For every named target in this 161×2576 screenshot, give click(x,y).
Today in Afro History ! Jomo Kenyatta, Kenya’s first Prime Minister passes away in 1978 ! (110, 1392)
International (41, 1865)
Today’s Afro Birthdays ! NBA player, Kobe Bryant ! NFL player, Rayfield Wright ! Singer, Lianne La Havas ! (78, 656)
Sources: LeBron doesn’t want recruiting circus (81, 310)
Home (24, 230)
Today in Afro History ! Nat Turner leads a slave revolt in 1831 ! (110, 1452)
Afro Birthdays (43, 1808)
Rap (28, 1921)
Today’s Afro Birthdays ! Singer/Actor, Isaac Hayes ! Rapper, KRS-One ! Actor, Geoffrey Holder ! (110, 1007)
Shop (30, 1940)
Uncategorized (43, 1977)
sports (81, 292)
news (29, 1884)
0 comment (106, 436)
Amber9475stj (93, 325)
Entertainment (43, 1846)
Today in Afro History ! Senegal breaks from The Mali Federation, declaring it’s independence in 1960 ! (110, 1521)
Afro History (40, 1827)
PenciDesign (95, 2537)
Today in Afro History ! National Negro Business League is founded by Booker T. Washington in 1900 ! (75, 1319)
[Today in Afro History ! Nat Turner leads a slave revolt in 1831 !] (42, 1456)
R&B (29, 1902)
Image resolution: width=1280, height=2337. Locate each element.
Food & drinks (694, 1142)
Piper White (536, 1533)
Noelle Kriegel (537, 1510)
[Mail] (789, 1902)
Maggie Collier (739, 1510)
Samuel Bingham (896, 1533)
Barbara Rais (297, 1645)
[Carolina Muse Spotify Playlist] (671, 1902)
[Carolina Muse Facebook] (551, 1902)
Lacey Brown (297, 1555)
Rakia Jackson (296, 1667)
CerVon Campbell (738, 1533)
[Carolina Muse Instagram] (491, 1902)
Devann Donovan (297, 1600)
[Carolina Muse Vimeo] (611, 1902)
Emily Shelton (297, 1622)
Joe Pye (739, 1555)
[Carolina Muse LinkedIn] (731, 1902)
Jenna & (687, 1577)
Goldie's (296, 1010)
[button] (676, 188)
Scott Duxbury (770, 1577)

---

- _EXERCISE INSTRUCTIONS_: Please copy the line that contains "Devann Donovan (297, 1600)" and each line after it through the end of the records, exactly, and no other lines.

- _ANSWER SECTION_:
Devann Donovan (297, 1600)
[Carolina Muse Vimeo] (611, 1902)
Emily Shelton (297, 1622)
Joe Pye (739, 1555)
[Carolina Muse LinkedIn] (731, 1902)
Jenna & (687, 1577)
Goldie's (296, 1010)
[button] (676, 188)
Scott Duxbury (770, 1577)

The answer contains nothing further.